The Visitation of Mary and Elizabeth, statue at Church of the Visitation in Ein Karem, Jerusalem. |
As I got older, the story of Mary and Elizabeth’s exchange became imbued with its own weight in my own life, after I nearly died giving birth to my own first child. A few days after I was released from the hospital, my mother took me to the Saturday evening service at St. Timothy’s Episcopal Church, and the supply priest who was serving that day led the praying of Mary’s song over me there in the relieved embrace of my parish family. Ever since then, this feast has been doubly meaningful for me.
In the gospel reading for today’s feast, the first verse takes up the story right after the angel has informed Mary that she will bear a son by the power of the Holy Spirit.

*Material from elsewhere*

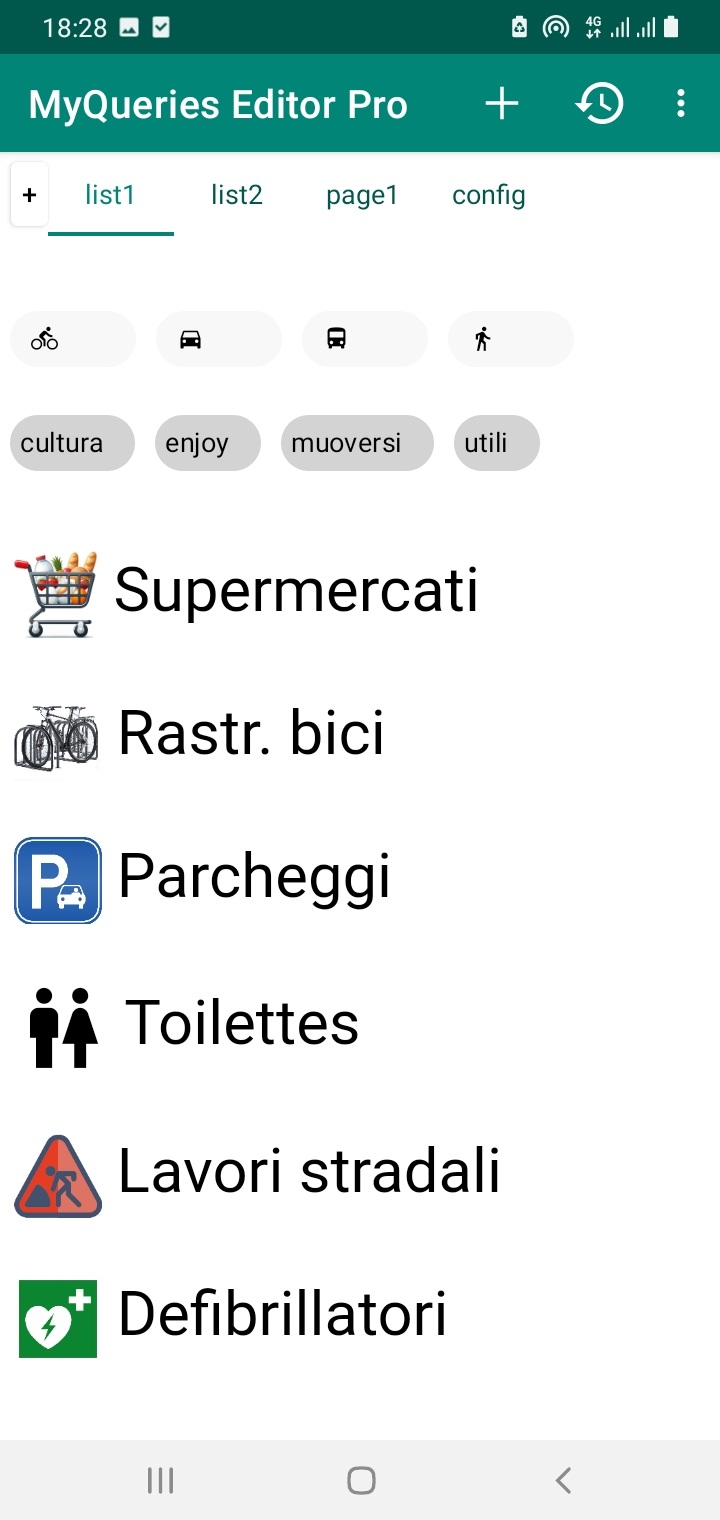Select the walking mode chip
Viewport: 720px width, 1520px height.
coord(511,339)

What’s interesting is the way the story depicts Mary’s first reaction after her faithful, surprising assent: she sets out “with haste” to see her kinswoman, Elizabeth, who herself is expecting a baby after years of childlessness. Mary’s response to this news is to want to be with someone who will be able to support her in this surprising change of life, and she hurries to her kinswoman Elizabeth’s side, one who herself is in the midst of a joyfully surprising pregnancy, one that mirrors the miracle that Hannah exults in in the reading from 1 Samuel. Hannah’s song rejoices in emptiness being filled, and Mary’s song echoes that as well, stripping out the resentment Hannah justifiably feels but doubly exclaiming about the hoped-for coming of God’s shalom and righteous re-ordering of society.

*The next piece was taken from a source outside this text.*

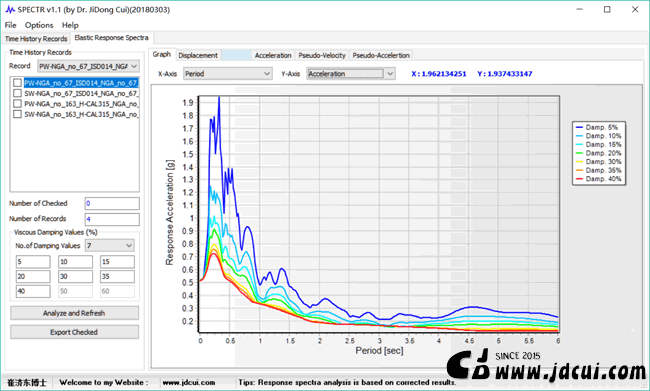This screenshot has width=650, height=391.
Task: Tick the SW-NGA_no_67 record checkbox
Action: click(x=17, y=93)
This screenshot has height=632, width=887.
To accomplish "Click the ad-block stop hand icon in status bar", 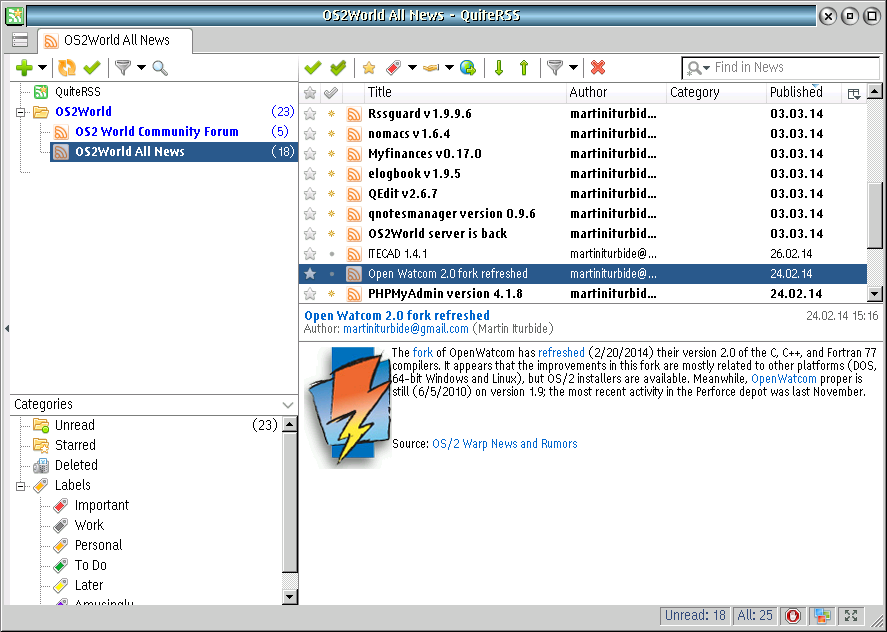I will (x=793, y=616).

Mary and Elizabeth meet with jubilation, and the Holy Spirit seizes both of them and draws from their very depths rapturous exaltations of triumph and hope. Elizabeth feels the child within her leap for joy at Mary’s approach, and responds with part of the prayer we now know as the Ave Maria, which is a combination of the angel’s greeting to Mary, and Elizabeth’s exclamation: “Blessed are you among women, and blessed is the fruit of your womb!” Elizabeth continues in astonishment and prophecy, for both she and her unborn child know that the Mother of God, and the savior she will bear, have drawn near, bringing also nearer the kingdom of God.
Two women, so different in age and status in life, are nonetheless bound together by their willingness to cling to God’s promises, both astonished and joyful at the changes that will present themselves in their lives. Both are willing to have their lives be completely upended and transfigured by faith that God’s promises will be fulfilled within them. They are transformed by anticipation of a re-ordering of justice based on trust in the tandem qualities of God’s strength and mercy in both their own lives and in the life of their community.

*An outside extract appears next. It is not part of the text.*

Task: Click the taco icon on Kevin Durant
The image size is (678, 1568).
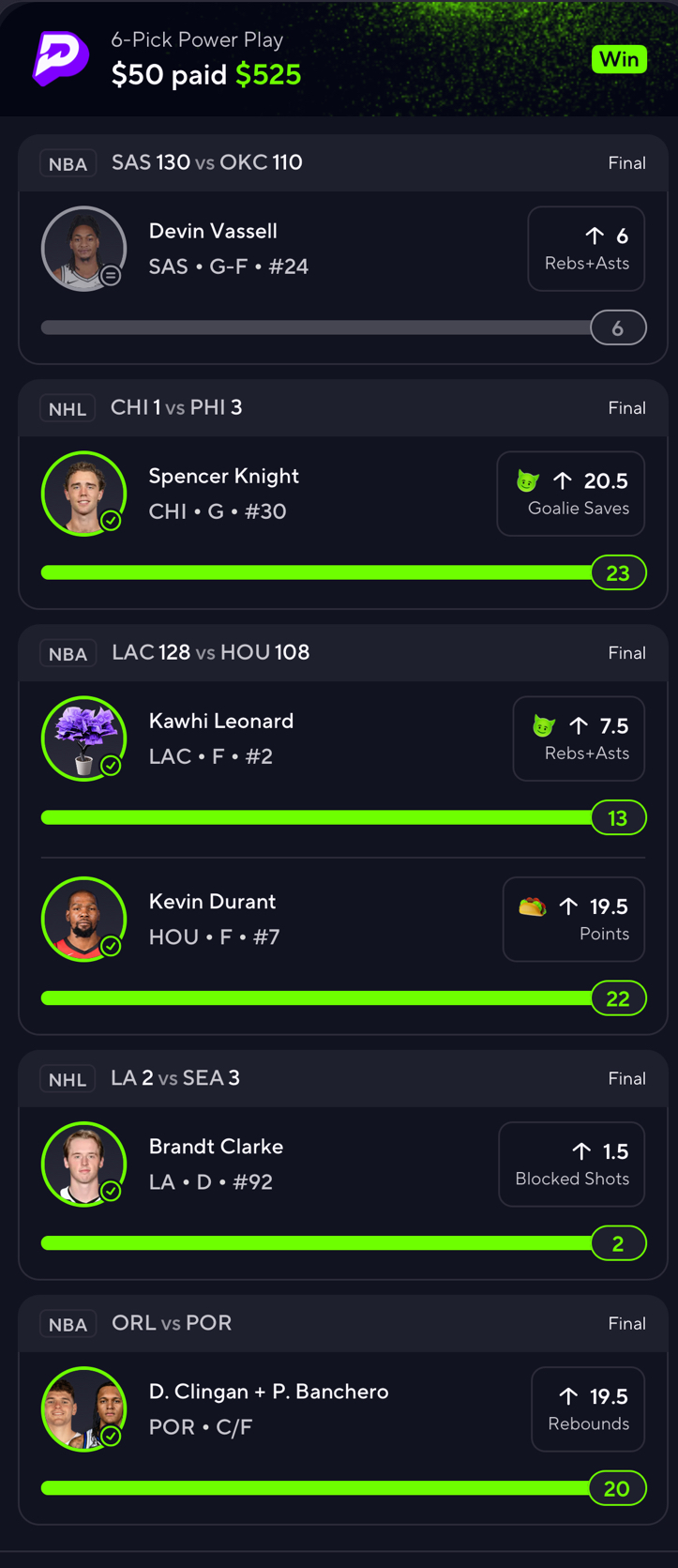Action: click(533, 906)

The victory songs we hear today predict a re-ordering of life from human injustice to God’s justice, the approaching triumphant flourishing of shalom foretold in prophets such as Isaiah, Ezekiel, and Deborah. Through the power of the Holy Spirit, God calls us to serve as handmaids to the causes of justice and peace that was woven into the very fabric of creation itself, yet derailed by humanity’s omnipresent arrogance and willfulness. As the outbursts of joy coming from Elizabeth and Mary at their greeting make clear, the approaching Spirit calls us back to the beginning. As God sang creation into being, so too the response elicited by new life and new creation experienced by Elizabeth and Mary is a powerful exclamation of anticipation, hope, and fulfillment. These are hopes that we ourselves cling to in the times in which we struggle against despair and strife in our own lives, and in our own communities.
How often do we grope and grasp for some reassurance of God’s presence in our lives, and struggle to hold on to hope when the anxieties and pressures of life seem to crush in upon us? The life-giving presence of the Spirit as manifested in the visitation between Mary and Elizabeth reminds us that God’s power breaks loose in the most unexpected times and ways. In response to the in-breaking of God’s Spirit into these women’s lives, they are given a vision of a new triumph of peace; structures of injustice and weapons of war have been shattered; the hungry are satisfied and at peace; the oppressed are lifted up and exalted, while the oppressors are humbled and crumbled. In times of struggle, hopefulness itself is an act of rebellion and resistance. Those who have been empty, without hope, have been, and will be, filled.
As we await the coming of the Pentecost event, when the Holy Spirit looses a thunderbolt to launch the Church out into the world, we are reminded that God’s Spirit is always seeking to be welcomed within our deepest beings, and that when we open ourselves to the Spirit’s mighty power, hope is born anew, and we will sing out with joyful testimonies to the power of God working and creating within the world in each moment.
This essay first was posted at the Episcopal Cafe's Speaking to the Soul on May 31, 2017.